大げさなタイトルが付いた企画展が地元の美術館で開催されることになった。新聞の片隅にも広告記事が載った。魂の画家というのは、美咲が思いついたらしい。何でも一心不乱に描き続ける清の姿に、魂を感じたとのことだった。

期間は1ヶ月。清は、たくさんの風景画よりもたった一枚の裸婦画がどのように展示されているのか気になっていた。

家族で訪れた企画展、客はちらほらと入っていた。美術館に自分の絵ばかり並んでいるというのも、気恥ずかしく目を背けたくなるような気持ちになった。

しかし単純にうれしい気持ちにもなった。ついに、ようやく、やっと、ここまできたかと複雑で感慨深い気持ちに清はなった。

まさかこの車いすの男が魂の画家・川島清本人だということは誰も気づいていないようだった。そして美咲に案内されたその先、一番最後に裸婦画は一枚だけ特別に展示してあった。

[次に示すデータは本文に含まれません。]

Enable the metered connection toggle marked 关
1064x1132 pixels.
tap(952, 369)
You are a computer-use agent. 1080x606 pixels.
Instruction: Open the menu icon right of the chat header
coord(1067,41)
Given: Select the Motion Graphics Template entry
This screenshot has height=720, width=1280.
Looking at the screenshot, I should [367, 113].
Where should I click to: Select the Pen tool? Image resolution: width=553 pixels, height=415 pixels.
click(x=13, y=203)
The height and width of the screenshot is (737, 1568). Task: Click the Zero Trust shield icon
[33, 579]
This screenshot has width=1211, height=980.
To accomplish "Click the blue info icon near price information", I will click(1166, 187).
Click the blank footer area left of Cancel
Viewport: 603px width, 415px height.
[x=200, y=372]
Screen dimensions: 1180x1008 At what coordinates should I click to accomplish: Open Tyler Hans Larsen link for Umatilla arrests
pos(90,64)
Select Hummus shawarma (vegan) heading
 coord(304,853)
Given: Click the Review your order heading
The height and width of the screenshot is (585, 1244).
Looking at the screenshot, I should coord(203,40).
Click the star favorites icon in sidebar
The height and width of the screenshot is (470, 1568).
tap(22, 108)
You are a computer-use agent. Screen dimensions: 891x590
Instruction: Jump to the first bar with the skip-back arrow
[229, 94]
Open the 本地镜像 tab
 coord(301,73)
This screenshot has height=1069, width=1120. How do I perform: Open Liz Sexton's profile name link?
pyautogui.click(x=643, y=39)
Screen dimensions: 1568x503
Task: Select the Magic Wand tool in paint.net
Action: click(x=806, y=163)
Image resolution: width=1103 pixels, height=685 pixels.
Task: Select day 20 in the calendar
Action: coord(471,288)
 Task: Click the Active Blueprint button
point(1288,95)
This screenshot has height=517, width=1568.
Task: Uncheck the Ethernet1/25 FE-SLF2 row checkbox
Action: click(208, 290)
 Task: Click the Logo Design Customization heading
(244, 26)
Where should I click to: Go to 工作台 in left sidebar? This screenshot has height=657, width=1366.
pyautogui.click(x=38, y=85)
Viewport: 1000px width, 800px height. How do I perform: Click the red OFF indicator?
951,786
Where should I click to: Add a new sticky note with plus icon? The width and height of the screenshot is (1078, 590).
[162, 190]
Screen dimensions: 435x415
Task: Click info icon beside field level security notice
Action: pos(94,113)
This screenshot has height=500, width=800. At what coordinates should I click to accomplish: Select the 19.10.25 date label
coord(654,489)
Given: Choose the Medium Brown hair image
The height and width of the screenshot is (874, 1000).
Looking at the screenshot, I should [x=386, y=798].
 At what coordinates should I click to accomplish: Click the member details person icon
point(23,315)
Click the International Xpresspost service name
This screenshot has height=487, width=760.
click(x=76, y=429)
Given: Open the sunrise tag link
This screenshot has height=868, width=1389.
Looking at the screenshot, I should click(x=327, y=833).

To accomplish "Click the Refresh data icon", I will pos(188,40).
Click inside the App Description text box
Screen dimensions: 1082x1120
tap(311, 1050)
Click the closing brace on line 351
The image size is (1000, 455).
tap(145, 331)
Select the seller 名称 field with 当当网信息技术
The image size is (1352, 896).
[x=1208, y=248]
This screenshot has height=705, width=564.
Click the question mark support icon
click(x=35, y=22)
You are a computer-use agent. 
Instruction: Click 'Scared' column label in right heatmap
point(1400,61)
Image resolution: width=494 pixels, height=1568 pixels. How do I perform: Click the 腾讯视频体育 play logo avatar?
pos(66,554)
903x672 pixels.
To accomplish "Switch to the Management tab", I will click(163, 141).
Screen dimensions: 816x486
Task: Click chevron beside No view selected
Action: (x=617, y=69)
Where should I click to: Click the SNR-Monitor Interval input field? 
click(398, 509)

スポットライトで照らされたその絵の周りには何もなく、特別感が演出されていた。今にも躍動しそうな瑞々しい絵に仕上がっていた。

「その絵、なかなかいいよな。」

気がつくと、裕也伯父さんが立っていた。

「お前、知らないか。弟は、それ描いて死んだんだよな」

そこまで言われて、ようやく僕は分かった。この絵からすべてのストーリーを感じられるような気がした。

「まだ描きたかっただろうな……」

そう言うと僕は、木箱の蓋を閉じた。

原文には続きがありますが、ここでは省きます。